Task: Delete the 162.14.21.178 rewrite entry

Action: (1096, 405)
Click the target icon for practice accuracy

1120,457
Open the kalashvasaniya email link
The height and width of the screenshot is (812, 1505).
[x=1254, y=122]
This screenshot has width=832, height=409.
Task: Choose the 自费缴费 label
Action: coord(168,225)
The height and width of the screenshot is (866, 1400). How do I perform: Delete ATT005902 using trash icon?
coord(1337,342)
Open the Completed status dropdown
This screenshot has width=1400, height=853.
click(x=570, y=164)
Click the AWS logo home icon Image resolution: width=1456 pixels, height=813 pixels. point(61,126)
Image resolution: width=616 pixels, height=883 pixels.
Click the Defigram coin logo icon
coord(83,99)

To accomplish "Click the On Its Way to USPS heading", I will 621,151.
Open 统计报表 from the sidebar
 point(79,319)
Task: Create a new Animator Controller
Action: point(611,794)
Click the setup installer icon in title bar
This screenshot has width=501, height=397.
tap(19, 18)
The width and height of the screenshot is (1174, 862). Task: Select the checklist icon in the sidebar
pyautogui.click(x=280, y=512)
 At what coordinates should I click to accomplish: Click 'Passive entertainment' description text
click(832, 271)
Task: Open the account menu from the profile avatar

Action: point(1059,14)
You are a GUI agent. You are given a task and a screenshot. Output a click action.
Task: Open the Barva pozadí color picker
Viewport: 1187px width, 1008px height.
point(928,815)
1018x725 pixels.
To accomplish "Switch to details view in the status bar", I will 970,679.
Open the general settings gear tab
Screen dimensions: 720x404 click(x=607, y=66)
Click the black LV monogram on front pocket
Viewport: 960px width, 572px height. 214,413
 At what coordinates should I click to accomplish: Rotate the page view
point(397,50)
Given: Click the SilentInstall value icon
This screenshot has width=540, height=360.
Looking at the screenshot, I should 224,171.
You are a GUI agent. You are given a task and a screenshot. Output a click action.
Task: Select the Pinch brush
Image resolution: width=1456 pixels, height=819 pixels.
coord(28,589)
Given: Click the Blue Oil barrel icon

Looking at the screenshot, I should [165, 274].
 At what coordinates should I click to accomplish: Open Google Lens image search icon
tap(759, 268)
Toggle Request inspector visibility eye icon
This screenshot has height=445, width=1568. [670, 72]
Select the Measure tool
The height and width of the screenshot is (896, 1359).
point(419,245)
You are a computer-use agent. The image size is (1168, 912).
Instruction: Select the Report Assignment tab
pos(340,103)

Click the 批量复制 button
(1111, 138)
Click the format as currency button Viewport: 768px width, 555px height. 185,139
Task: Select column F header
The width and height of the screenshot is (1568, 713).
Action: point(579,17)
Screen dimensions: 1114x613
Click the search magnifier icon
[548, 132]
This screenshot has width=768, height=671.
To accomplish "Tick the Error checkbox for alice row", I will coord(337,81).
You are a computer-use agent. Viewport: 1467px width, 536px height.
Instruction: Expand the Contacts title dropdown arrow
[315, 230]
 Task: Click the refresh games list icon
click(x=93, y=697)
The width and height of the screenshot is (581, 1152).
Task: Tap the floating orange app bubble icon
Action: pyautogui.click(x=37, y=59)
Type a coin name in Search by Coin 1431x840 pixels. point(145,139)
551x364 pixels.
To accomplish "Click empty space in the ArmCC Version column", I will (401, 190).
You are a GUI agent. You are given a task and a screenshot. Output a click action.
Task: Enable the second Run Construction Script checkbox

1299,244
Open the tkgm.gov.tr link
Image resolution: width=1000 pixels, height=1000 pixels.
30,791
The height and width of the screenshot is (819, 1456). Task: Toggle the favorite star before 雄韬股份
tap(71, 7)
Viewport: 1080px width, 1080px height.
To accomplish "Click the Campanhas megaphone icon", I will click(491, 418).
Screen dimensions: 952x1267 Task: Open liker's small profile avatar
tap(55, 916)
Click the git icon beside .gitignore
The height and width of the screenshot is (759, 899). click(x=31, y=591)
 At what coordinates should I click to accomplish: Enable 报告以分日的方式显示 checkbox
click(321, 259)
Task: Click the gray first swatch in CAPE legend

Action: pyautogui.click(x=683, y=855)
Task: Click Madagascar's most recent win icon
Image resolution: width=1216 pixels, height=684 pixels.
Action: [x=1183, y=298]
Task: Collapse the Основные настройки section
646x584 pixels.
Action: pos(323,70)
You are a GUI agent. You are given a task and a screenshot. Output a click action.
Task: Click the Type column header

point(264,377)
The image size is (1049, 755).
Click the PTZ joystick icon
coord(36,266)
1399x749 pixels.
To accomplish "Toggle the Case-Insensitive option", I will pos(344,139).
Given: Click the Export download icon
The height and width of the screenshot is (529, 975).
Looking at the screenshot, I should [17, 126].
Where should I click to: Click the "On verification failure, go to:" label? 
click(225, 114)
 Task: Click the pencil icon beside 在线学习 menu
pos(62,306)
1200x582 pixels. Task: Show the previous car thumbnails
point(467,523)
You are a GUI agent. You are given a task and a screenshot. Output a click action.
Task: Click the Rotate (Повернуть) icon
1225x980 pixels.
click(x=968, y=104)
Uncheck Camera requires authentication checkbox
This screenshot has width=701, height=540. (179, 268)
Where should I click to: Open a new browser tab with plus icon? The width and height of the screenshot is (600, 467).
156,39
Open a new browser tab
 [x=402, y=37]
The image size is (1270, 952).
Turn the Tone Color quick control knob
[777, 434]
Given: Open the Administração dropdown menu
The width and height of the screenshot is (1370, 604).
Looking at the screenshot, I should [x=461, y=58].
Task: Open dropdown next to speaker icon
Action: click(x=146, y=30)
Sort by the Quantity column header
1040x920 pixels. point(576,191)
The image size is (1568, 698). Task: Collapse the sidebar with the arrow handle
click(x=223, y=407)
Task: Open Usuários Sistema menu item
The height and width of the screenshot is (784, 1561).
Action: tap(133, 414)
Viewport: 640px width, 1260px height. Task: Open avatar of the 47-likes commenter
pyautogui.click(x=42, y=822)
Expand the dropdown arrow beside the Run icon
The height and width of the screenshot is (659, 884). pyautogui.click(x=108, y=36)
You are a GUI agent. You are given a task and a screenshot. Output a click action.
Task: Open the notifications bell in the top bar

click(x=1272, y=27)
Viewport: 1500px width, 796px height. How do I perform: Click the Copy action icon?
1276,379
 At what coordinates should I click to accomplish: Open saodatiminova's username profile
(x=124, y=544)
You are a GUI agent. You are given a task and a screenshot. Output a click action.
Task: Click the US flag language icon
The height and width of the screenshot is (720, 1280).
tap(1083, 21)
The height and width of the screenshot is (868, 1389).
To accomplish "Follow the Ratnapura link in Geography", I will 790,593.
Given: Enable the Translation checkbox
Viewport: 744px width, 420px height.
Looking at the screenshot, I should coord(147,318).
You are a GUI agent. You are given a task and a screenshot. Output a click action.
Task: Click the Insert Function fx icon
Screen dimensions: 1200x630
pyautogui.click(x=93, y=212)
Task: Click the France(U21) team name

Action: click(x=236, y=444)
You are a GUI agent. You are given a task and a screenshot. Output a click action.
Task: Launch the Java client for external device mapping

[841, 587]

▬▬▬▬▬▬

◆ **Your objective**
Extract the entries from the line with "You are a computer-use agent. The" to the line with "Action: pos(323,70)", reproducing each line verbatim.

◆ **Answer to the problem**
You are a computer-use agent. The image size is (1168, 912).
Instruction: Select the Report Assignment tab
pos(340,103)

Click the 批量复制 button
(1111, 138)
Click the format as currency button Viewport: 768px width, 555px height. 185,139
Task: Select column F header
The width and height of the screenshot is (1568, 713).
Action: point(579,17)
Screen dimensions: 1114x613
Click the search magnifier icon
[548, 132]
This screenshot has width=768, height=671.
To accomplish "Tick the Error checkbox for alice row", I will coord(337,81).
You are a computer-use agent. Viewport: 1467px width, 536px height.
Instruction: Expand the Contacts title dropdown arrow
[315, 230]
 Task: Click the refresh games list icon
click(x=93, y=697)
The width and height of the screenshot is (581, 1152).
Task: Tap the floating orange app bubble icon
Action: pyautogui.click(x=37, y=59)
Type a coin name in Search by Coin 1431x840 pixels. point(145,139)
551x364 pixels.
To accomplish "Click empty space in the ArmCC Version column", I will (401, 190).
You are a GUI agent. You are given a task and a screenshot. Output a click action.
Task: Enable the second Run Construction Script checkbox

1299,244
Open the tkgm.gov.tr link
Image resolution: width=1000 pixels, height=1000 pixels.
30,791
The height and width of the screenshot is (819, 1456). Task: Toggle the favorite star before 雄韬股份
tap(71, 7)
Viewport: 1080px width, 1080px height.
To accomplish "Click the Campanhas megaphone icon", I will click(491, 418).
Screen dimensions: 952x1267 Task: Open liker's small profile avatar
tap(55, 916)
Click the git icon beside .gitignore
The height and width of the screenshot is (759, 899). click(x=31, y=591)
 At what coordinates should I click to accomplish: Enable 报告以分日的方式显示 checkbox
click(321, 259)
Task: Click the gray first swatch in CAPE legend

Action: pyautogui.click(x=683, y=855)
Task: Click Madagascar's most recent win icon
Image resolution: width=1216 pixels, height=684 pixels.
Action: [x=1183, y=298]
Task: Collapse the Основные настройки section
646x584 pixels.
Action: pos(323,70)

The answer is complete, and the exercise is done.